- Source extract -
====
Albert and Barabási (2002) note that the fact that the BA model gives rise to the right degree distribution makes the model a minimally realistic model of linking on the WWW (p. 75):

“It is far from us to suggest that the scale-free model introduced above describes faithfully the topology of the www…Nevertheless, we believe that our model captures in a minimalist way the main ingredients that are responsible for the development of the scale free state observed for the www.”

However, Albert and Barabási (2002) also register a number of limitations of their model (p. 76). For instance, the model assumes that new links appear only when new nodes are added to the network, where as in the WWW, new links are added continuously. They suggest that their model can be extended to incorporate the addition of new links without the network reducing to a fully connected network.

More important for our purposes is the fact that their preferential attachment model is a purely “internal” model of link creation in the sense that the probability of new links to a given node is solely dependent on structural features of the webgraph. Thus, the Google founders’ “fundamental assumption” that links are attracted to important webpages—assuming “importance” to refer to web-external qualities such as truthfulness and comprehensiveness—is not valid, or indeed even expressible, in the model. Hence, the links that are created in the process described by the model cannot be interpreted as “votes” for important pages, which means that there is nothing that PageRank can aggregate so as to produce an importance-tracking ranking of webpages reflecting the wisdom of crowds. More precisely, the BA model is compatible with the interpretation that the initial links have been generated in a way that reflects an attraction to importance in the relevant sense. However, links that are added as the webgraph grows cannot reasonably be thus interpreted.

Preferential attachment models are generally unsuitable as frameworks within which a wisdom-of-crowds justification of PageRank (WCJPR) can be rigorously formulated, much less demonstrated. The critical observation is that such models make linking a wholly web-internal affair that can be defined and understood solely on the basis of structural features of the webgraph. This goes not only for the original BA model but also for all relevantly similar models, by which we mean models that take attraction to popularity to be the fundamental mechanism behind linking on the web. One could add that it is counterintuitive to view linking merely as a “sociological” phenomenon, as it were, without linking having any contact with an “external” world outside the network, a point that we will return to in Sect. 5.

4 The MOA Models and Attraction to Importance

Masterton et al. (2016) present two models designed to model the web ecology assumed by the Google founders in their sketch of a wisdom-of-crowds justification for PageRank. A central concept in their model is that links are attracted, not to popularity, but to importance. We know of no other mathematically precise models of this kind. We will spend some time describing these models, as they are less well known than the BA model.
====
- Rows -
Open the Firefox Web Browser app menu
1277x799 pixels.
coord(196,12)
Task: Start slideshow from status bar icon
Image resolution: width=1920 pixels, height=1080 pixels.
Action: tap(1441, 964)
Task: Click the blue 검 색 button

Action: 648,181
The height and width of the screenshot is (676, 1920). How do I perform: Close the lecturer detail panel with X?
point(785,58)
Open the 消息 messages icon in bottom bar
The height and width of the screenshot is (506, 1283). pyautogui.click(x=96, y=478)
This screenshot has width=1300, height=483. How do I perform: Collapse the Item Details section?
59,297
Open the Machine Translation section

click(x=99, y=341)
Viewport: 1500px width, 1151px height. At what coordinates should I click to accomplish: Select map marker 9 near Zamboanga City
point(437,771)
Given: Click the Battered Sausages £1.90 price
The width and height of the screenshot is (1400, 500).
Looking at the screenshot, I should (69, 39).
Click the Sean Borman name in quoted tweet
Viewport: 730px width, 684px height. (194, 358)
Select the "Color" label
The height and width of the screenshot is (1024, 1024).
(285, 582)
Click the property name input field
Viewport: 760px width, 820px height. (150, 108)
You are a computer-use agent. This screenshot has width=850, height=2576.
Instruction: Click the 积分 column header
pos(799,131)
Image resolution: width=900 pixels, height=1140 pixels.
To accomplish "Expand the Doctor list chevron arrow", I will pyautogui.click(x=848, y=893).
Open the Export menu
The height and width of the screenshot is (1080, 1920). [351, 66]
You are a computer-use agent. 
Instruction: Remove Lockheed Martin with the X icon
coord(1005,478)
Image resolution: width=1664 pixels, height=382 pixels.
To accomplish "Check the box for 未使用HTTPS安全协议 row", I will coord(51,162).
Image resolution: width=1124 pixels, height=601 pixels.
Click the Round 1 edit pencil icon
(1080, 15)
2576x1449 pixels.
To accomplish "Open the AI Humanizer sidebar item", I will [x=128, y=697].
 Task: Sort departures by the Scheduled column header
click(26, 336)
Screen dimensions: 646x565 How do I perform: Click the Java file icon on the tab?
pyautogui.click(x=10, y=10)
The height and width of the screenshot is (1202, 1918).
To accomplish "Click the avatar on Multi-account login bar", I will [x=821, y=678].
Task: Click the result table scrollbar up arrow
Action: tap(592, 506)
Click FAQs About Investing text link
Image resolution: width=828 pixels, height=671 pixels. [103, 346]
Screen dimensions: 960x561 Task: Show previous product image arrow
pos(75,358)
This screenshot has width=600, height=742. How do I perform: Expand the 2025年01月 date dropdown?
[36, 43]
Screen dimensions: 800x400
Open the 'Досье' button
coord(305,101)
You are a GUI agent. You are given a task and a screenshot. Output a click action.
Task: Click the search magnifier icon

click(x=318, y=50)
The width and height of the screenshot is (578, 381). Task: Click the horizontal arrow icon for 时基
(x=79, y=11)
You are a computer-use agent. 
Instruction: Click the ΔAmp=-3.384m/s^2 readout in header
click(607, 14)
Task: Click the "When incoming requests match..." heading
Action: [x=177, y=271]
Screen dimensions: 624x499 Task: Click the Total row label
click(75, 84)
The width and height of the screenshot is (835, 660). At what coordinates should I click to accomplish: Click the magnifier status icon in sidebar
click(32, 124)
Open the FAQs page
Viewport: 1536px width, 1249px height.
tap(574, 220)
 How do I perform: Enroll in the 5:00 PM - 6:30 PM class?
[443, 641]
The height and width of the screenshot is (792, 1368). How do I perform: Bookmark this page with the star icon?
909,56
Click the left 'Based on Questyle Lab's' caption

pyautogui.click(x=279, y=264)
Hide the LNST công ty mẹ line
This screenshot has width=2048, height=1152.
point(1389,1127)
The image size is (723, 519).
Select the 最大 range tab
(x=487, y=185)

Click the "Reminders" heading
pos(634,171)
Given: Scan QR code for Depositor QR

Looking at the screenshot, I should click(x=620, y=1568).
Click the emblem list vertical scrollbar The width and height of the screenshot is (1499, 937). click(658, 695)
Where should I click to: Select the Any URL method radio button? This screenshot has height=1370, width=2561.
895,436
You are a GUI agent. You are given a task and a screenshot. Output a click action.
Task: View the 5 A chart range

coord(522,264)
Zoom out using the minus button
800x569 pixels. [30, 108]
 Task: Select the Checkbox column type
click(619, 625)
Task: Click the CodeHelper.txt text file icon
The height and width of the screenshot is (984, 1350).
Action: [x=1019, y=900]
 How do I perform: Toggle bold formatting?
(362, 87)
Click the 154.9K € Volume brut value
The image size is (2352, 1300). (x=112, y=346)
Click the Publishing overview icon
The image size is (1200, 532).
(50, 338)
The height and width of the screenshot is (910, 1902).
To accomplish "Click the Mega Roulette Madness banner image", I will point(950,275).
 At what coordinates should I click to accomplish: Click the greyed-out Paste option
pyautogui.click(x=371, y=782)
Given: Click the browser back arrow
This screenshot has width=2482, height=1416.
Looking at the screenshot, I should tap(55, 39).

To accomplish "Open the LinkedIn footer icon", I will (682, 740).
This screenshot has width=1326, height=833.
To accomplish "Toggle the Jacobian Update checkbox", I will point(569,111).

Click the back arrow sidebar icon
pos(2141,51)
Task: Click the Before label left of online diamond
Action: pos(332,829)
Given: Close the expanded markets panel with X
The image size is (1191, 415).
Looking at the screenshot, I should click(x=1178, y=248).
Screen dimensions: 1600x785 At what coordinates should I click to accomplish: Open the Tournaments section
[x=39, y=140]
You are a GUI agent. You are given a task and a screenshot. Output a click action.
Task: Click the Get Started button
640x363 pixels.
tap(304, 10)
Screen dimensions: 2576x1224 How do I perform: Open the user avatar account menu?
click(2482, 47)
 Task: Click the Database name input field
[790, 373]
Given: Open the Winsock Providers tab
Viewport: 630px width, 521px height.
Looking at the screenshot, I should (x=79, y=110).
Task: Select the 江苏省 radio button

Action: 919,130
====
- Tasks for this exercise -
1. Arrange the entries starting at the line that contains "The width and height of the screenshot is (835, 660)." and ending at the line that contains "Looking at the screenshot, I should click(x=620, y=1568)." as a Markdown table with the columns Number and Entry, one row per line, leaving out blank lines.
2. Pick up the passage on PageRank and web-linking models after its last sentence and keep writing it.
The entries have no connection to the passage on PageRank and web-linking models.

- Answers given -
1.
| Number | Entry |
|---|---|
| 1 | The width and height of the screenshot is (835, 660). At what coordinates should I click to accomplish: Click the magnifier status icon in sidebar |
| 2 | click(32, 124) |
| 3 | Open the FAQs page |
| 4 | Viewport: 1536px width, 1249px height. |
| 5 | tap(574, 220) |
| 6 |  How do I perform: Enroll in the 5:00 PM - 6:30 PM class? |
| 7 | [443, 641] |
| 8 | The height and width of the screenshot is (792, 1368). How do I perform: Bookmark this page with the star icon? |
| 9 | 909,56 |
| 10 | Click the left 'Based on Questyle Lab's' caption |
| 11 | pyautogui.click(x=279, y=264) |
| 12 | Hide the LNST công ty mẹ line |
| 13 | This screenshot has width=2048, height=1152. |
| 14 | point(1389,1127) |
| 15 | The image size is (723, 519). |
| 16 | Select the 最大 range tab |
| 17 | (x=487, y=185) |
| 18 | Click the "Reminders" heading |
| 19 | pos(634,171) |
| 20 | Given: Scan QR code for Depositor QR |
| 21 | Looking at the screenshot, I should click(x=620, y=1568). |

2.
The models are based on two assumptions. First, there is the Google founders’ fundamental assumption already alluded to that those responsible for assigning links from a page (source page) are, to some degree, “attracted to importance” in the sense that ceteris paribus the probability of them assigning a link to a page (target page) will be higher the more important that target page is. This is why links from one page to another can be viewed as the webmaster of the source page “voting” for the target page. Second, there is also an assumption that the strength of this attraction of importance varies with the competence of the webmaster of the source page with more competent webmasters administrating more important pages. In particular, the more important the source page, the greater the tendency of its webmaster to link to other important pages, while the less important the source page, the more random the webmaster will be in her linking behavior. The basic MOA model implements the first of these assumptions in a model of Internet ecology, and the extended MOA model implements both. (For simplicity, the extended MOA model assumes that each webmaster is administrating a website with only one webpage.)

In both models, the web is modeled as a directed graph, with webpages represented by vertices and links represented by directed edges. The vertices are endowed with a single attribute: importance. Page importance (I ∈ [0, 1]) is sampled from distributions truncated to the unit interval. Any type of truncated distribution is permissible, though herein, we have sampled importance from negative exponential and Pareto distributions.

In both models, the model parameters will include the size of the webgraph (n ∈  +) and the parameters determining the importance sampling; in the case of negative exponential distributions over the unit interval, they are characterized by their expectation (expected page importance = α ∈ (0, 0.5)), while in the case of the Pareto distributions, they are characterized by a minimum value (minimum page importance = mpi ∈ (0, 0.2]) and scale (γ ∈  +). Beyond 0-importance indicating the complete lack of all qualities that go towards making a page important and 1-importance indicating their maximal presence, we leave the interpretation of page importance deliberately vague.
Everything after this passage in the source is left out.